Work item:
Write the next part of the diastasis recti article, starting after its final sentence and matching its style.
***** Source text *****
Postpartum Recovery

Healing Your Postpartum Body: A Guide to Diastasis Recti

Learn about Diastasis Recti and how it affects women during and after pregnancy. Discover the signs, symptoms, and treatment options for this common condition,
Dr. Marcy Crouch
Posted on
March 24, 2023
Minute Read

Diastasis Recti is a condition that affects many women during and after pregnancy. It occurs when the abdominal muscles separate or weaken, causing the belly to protrude. In this blog post, we will discuss what Diastasis Recti is, how it develops, signs and symptoms to look out for, how to test for it, and recovery options.

What is Diastasis Recti and How Does it Develop?

Diastasis Recti is a condition that occurs when the abdominal muscles separate or weaken. This can happen during pregnancy, as the growing baby puts pressure on the abdominal muscles.

The Rectus Abdominus, or “6 pack” abs, run up and down from your sternum to your pubic bone. In order to make room for the growing baby and uterus, the muscles will separate away from the middle of the abdomen, where they attach into something called the “Linea Alba”.

DRA is not a tearing of the muscle, and is different than a hernia, however, you can have a hernia and DRA at the same time. DRA is considered normal in pregnancy, and in fact, it’s typical for everyone (men too!) to have a separation around 1-2 cm, regardless of whether you’ve been pregnant or not.

Signs and Symptoms of Diastasis Recti

The most common sign of Diastasis Recti is a protruding belly that does not go away with exercise or weight loss. Other symptoms may include lower back pain, urinary incontinence, and difficulty with bowel movements.
***** Data records *****
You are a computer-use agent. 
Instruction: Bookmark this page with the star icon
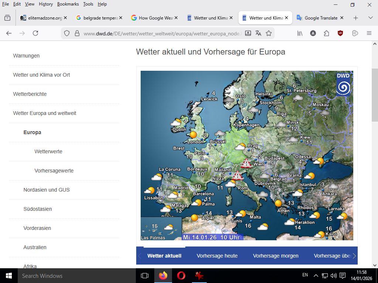[x=269, y=33]

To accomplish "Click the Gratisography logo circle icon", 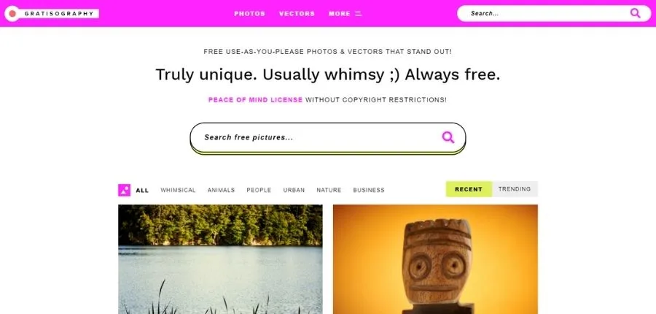I will point(12,14).
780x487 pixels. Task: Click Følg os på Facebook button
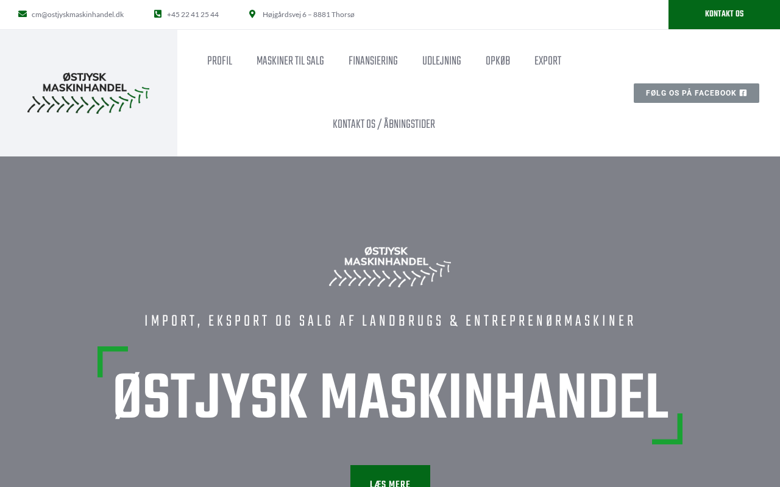697,93
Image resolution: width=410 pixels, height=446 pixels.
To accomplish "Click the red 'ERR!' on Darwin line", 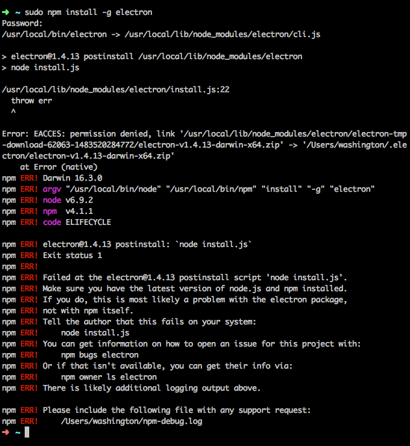I will (x=29, y=178).
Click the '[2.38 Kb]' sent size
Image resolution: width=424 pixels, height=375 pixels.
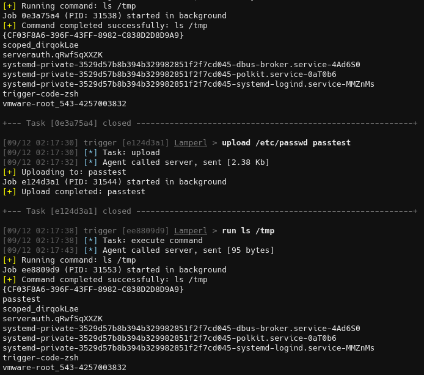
*****
Answer below:
You may notice a bulge, a cone, or a tent pop up in your abdomen when you are trying to get up from laying down, exercise, sit up, or do any type of abdominal exercise. Usually, DRA is not painful, but some studies link it with back pain, due to the presence of abdominal weakness that comes along with DRA.

How to Test for Diastasis Recti

You can do a quick test at home to see if you have a separation, but something to note: it’s ok if you do! We aren’t so concerned about the size of the separation, but more so about how deep you can feel and how those muscles are working with your pelvic floor muscles.

Start by lying on your back with your knees bent and feet flat on the floor. Place one hand behind your head and put two fingers at your belly button. Do a mini sit-up or crunch and see if you can feel the edges of your abdominal muscles. Place two to three fingers in the gap and take note of how many fingers can fit, how soft the gap is, and how much tension there is or isn't in the gap.

In the clinic, I also perform this type of test, but I use a tape measure to increase precision and track improvements. The gold standard for measurement is using real-time ultrasound, followed by calipers, tape measure, and finger width.

How to Prevent Diastasis Recti During Pregnancy

While not all cases of Diastasis Recti can be prevented, there are steps you can take to reduce your risk.

It's important to remember that Diastasis Recti, a separation of the abdominal muscles, is a common occurrence during pregnancy, but it can also be present in people who have never been pregnant. During pregnancy, it's important to use your abdominal and pelvic floor muscles properly to reduce the forward load on the muscles and keep them strong and functioning so recovery is easier.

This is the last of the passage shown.